--- TEXT BLOCK ---
Multicolumn approaches, while effective in certain contexts, are not without their limitations. Their reliance on multiple streams of convolutional layers to process the same image can lead to heightened computational costs and memory usage. Moreover, they may fall short in effectively capturing contextual information, a vital aspect for precise crowd counting. Furthermore, models employing multiple networks often boast numerous parameters and necessitate extensive calculations, posing challenges in achieving real-time crowd counting capabilities.

2.2. Dilated Convolution-Based Methods

Due to its capacity to acquire a larger receptive field without escalating the parameter count in deep learning models, dilated convolution has become prevalent in the literature on crowd counting for capturing contextual information at deeper scales. An early example is the CSRNet [9], which employs dilated convolution. This method comprises a front-end network and a back-end network. The front-end segment utilizes a pre-trained VGG16 network devoid of fully connected layers to extract image features. Conversely, the back-end network employs an extended dilated convolutional layer to broaden the sensing domain while preserving resolution, thus facilitating the generation of high-quality crowd density maps.

--- RECORD SET ---
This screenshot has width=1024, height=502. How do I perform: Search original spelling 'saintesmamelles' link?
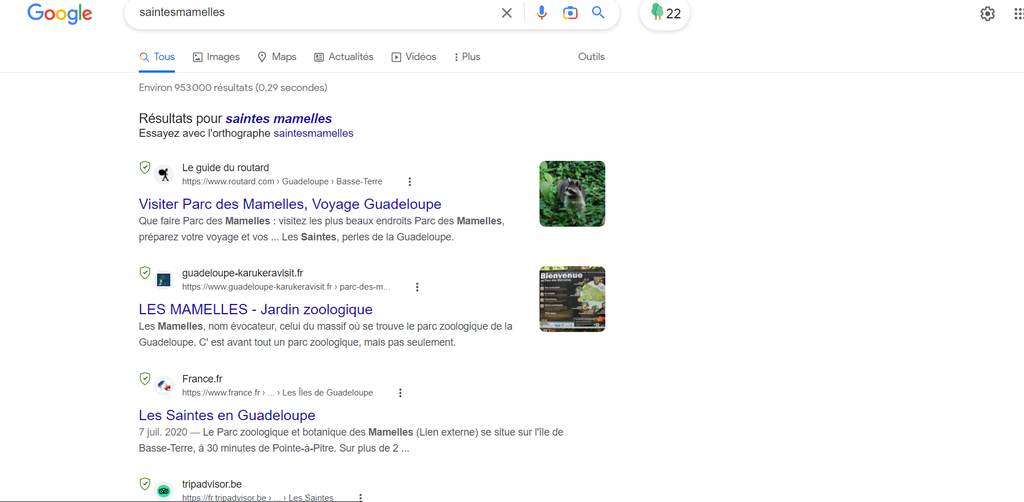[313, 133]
--
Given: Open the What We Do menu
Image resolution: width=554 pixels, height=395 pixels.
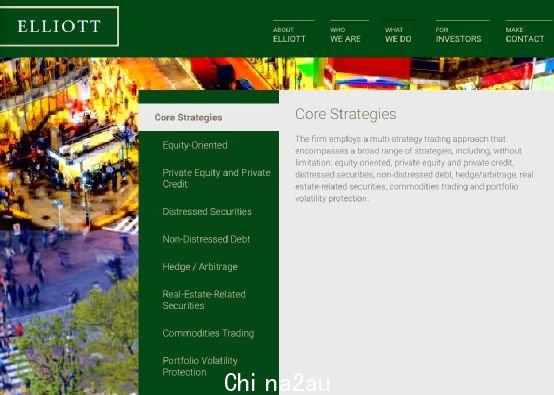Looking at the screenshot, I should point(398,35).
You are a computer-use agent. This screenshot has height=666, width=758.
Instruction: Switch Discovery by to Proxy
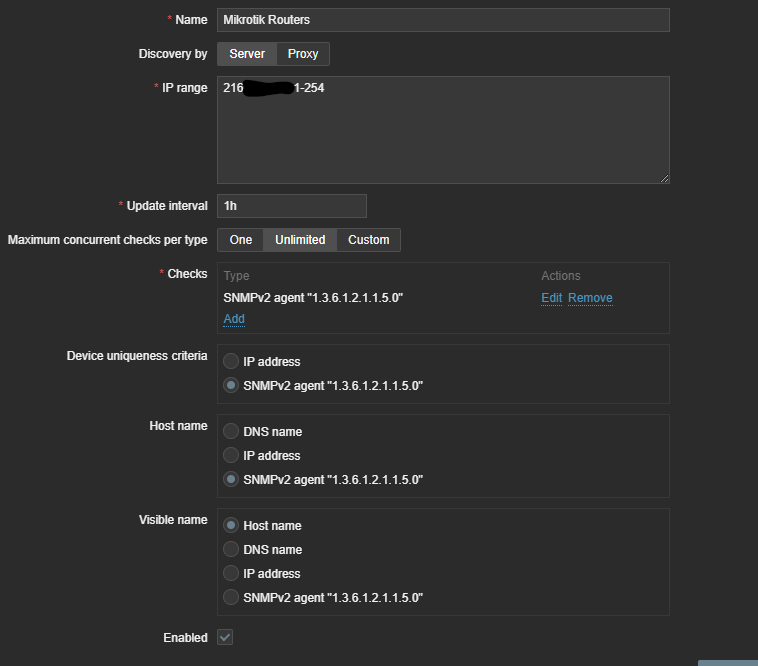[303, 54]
--
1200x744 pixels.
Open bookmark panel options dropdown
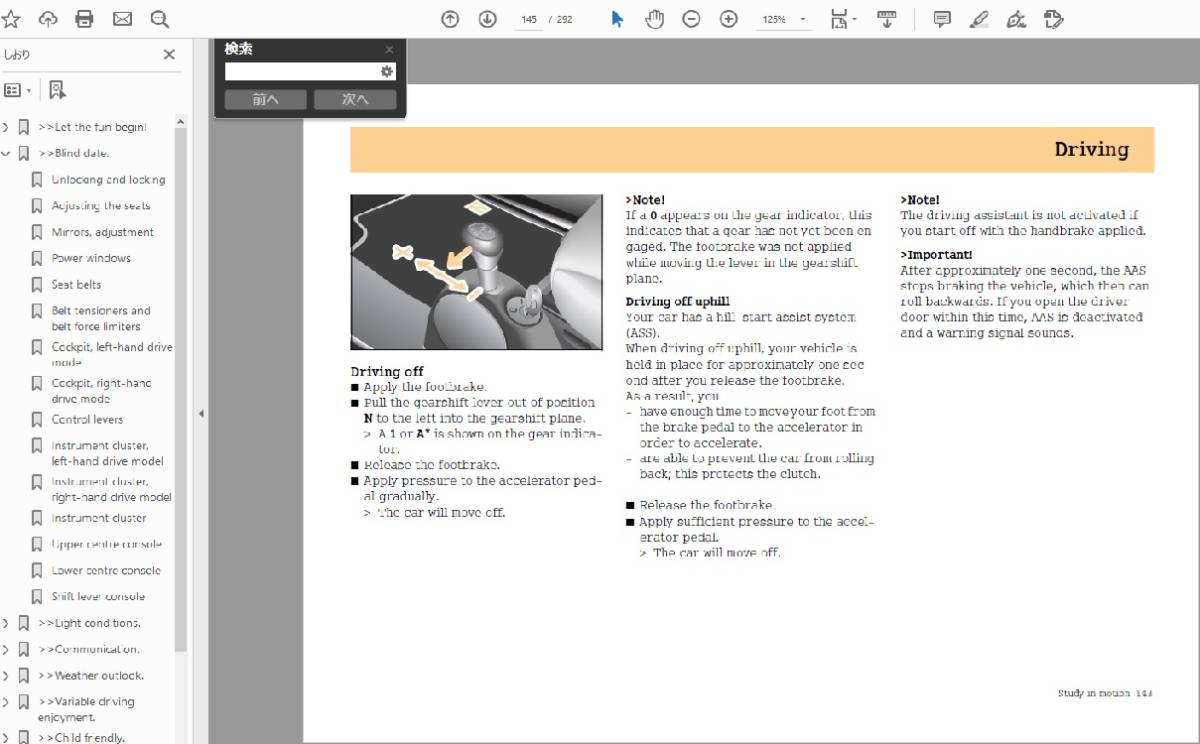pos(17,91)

--- WORK TO COMPLETE ---
[1] Decide whether each statement agrees with the passage on crowd counting, answering yes or no and quoting the exact words that decide it: (a) Models that use multiple networks often have many parameters. (b) The front-end of CSRNet uses a VGG16 network with fully connected layers. (c) Dilated convolution gains a larger receptive field by adding parameters.
[2] In the passage on crowd counting, what does the back-end network of CSRNet employ?
[3] Please write the next part of the passage on crowd counting, starting after its final sentence.
The entries are separate material and have no connection to the passage on crowd counting.

--- EXPECTED ANSWERS ---
[1]
(a) Yes: "models employing multiple networks often boast numerous parameters"
(b) No: "a pre-trained VGG16 network devoid of fully connected layers"
(c) No: "without escalating the parameter count in deep learning models"

[2] It employs an extended dilated convolutional layer to broaden the sensing domain while preserving resolution.

[3]
Subsequently, several variants of dilated convolution-based models have emerged for crowd counting, each offering advancements in succession. To address the scale variation stemming from perspective distortion, the Atrous Convolutions Spatial Pyramid Network (ACSPNet) [10] is introduced. This model conducts crowd counts and generates density maps for both sparse and congested scenarios. By employing atrous convolution within a spatial pyramid pooling module, it effectively expands the perception field of feature maps while preserving resolution. Zhu et al. [14] presented a crowd counting method termed the Dilated-Transposed Fully Convolutional Neural Network (DT-CNN), comprising a Feature Extraction Module (FEM) and a Feature Recovery Module (FRM). This architecture is tailored to produce high-quality density maps and accurately estimate passenger counts in densely populated metro scenes. Additionally, to tackle the issue of dramatic scale variations, the Perspective-Guided Fractional-Dilation Network (PFDNet) [11] was proposed for crowd counting. This model adeptly models continuous scale variation and selects appropriate fractional dilated kernels to adapt to different spatial locations.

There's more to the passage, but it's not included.